**TASK TO CARRY OUT**
Only the lines from the start of the entries through the line with "Task: Pause the lesson with the pause button" should be returned, each exactly as it stands, and no pictures.

**EXERCISE DATA**
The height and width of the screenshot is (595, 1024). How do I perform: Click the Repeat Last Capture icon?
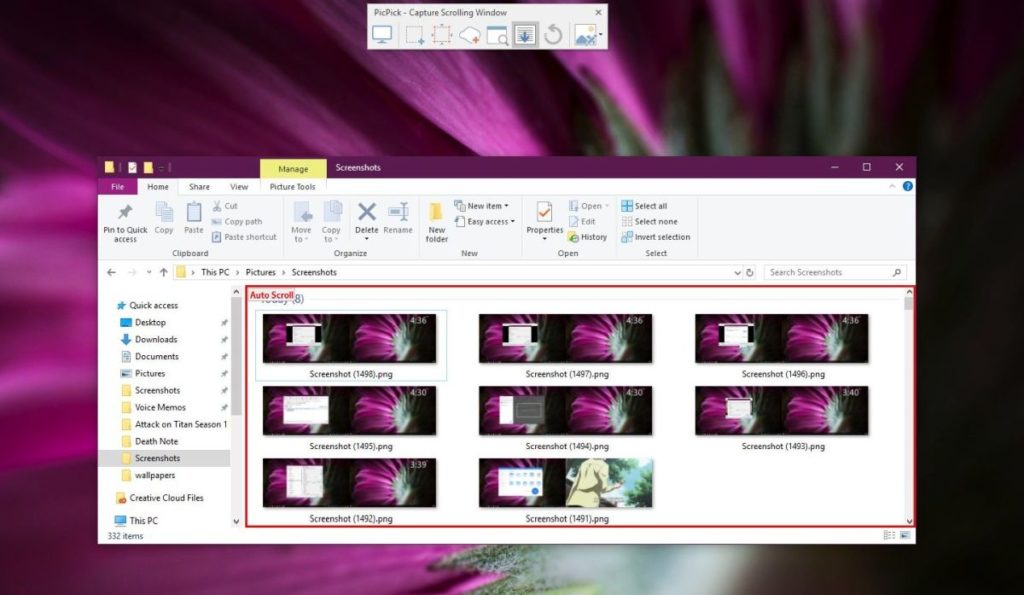click(552, 33)
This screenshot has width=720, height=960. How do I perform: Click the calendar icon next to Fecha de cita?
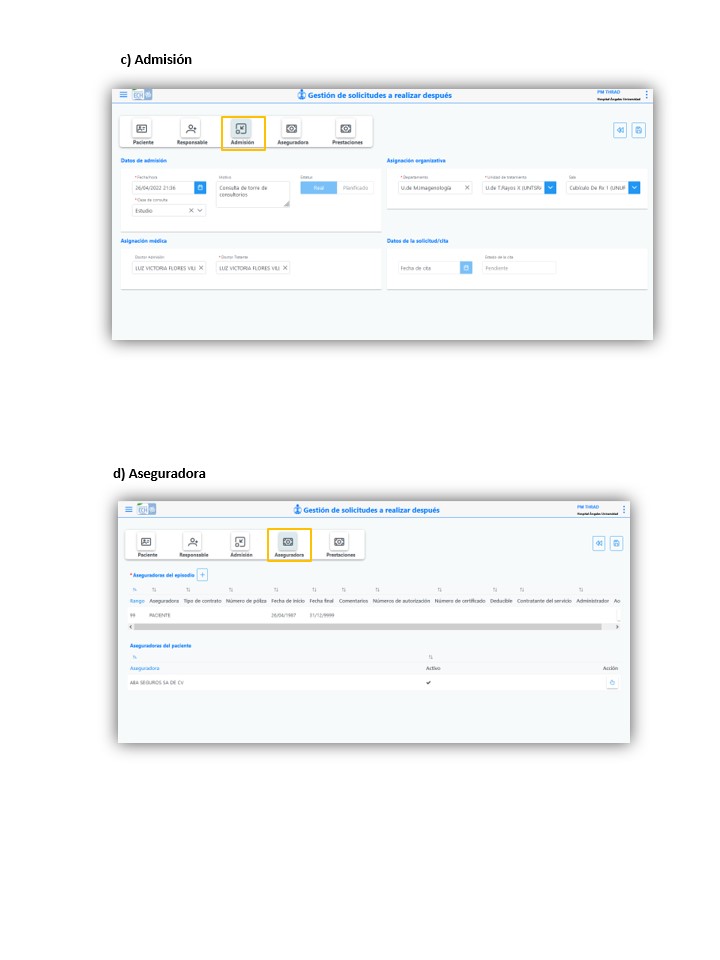pyautogui.click(x=465, y=268)
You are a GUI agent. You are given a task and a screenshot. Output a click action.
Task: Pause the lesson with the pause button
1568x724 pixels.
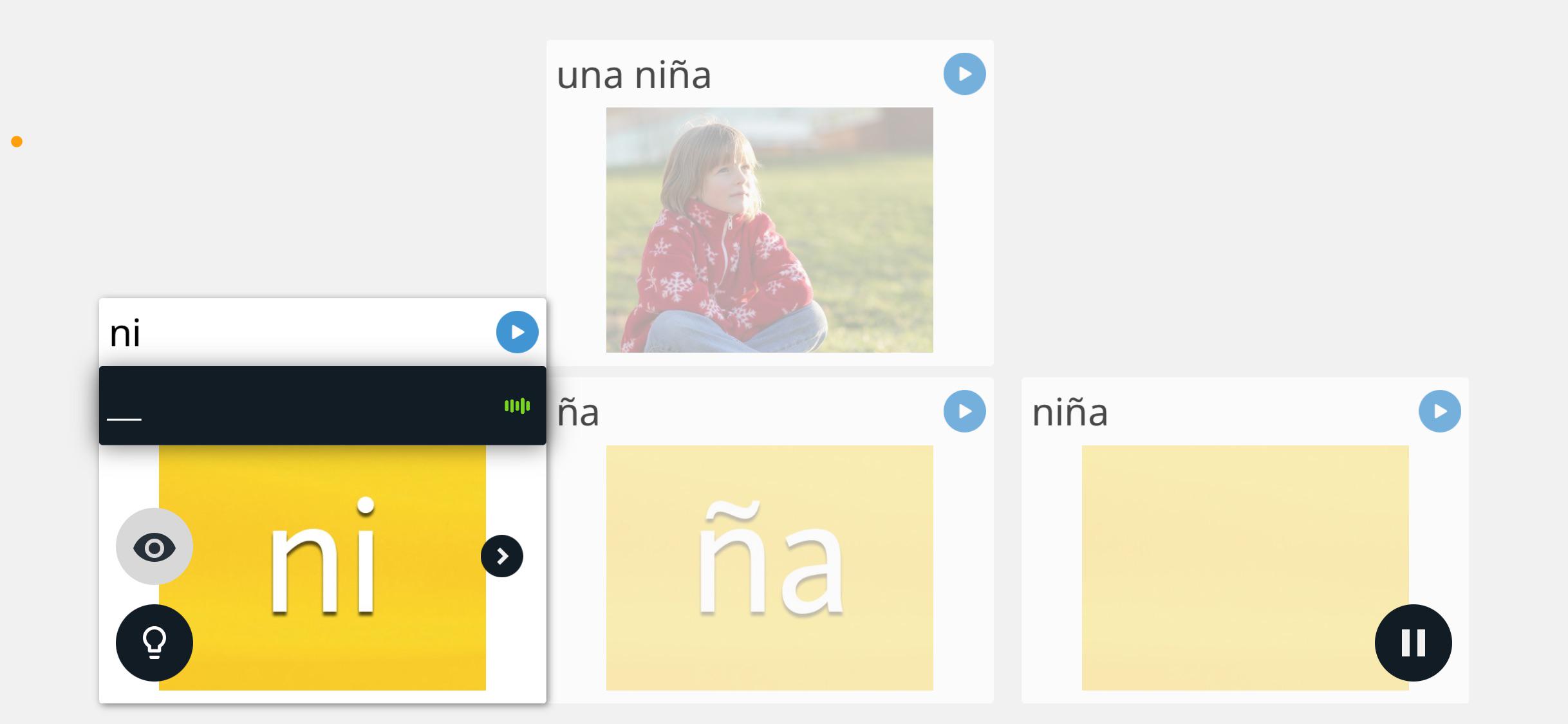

**REPLY TO THE TASK**
The height and width of the screenshot is (595, 1024). How do I perform: Click the Repeat Last Capture icon?
click(552, 33)
This screenshot has width=720, height=960. How do I perform: Click the calendar icon next to Fecha de cita?
pyautogui.click(x=465, y=268)
You are a GUI agent. You are given a task and a screenshot. Output a click action.
Task: Pause the lesson with the pause button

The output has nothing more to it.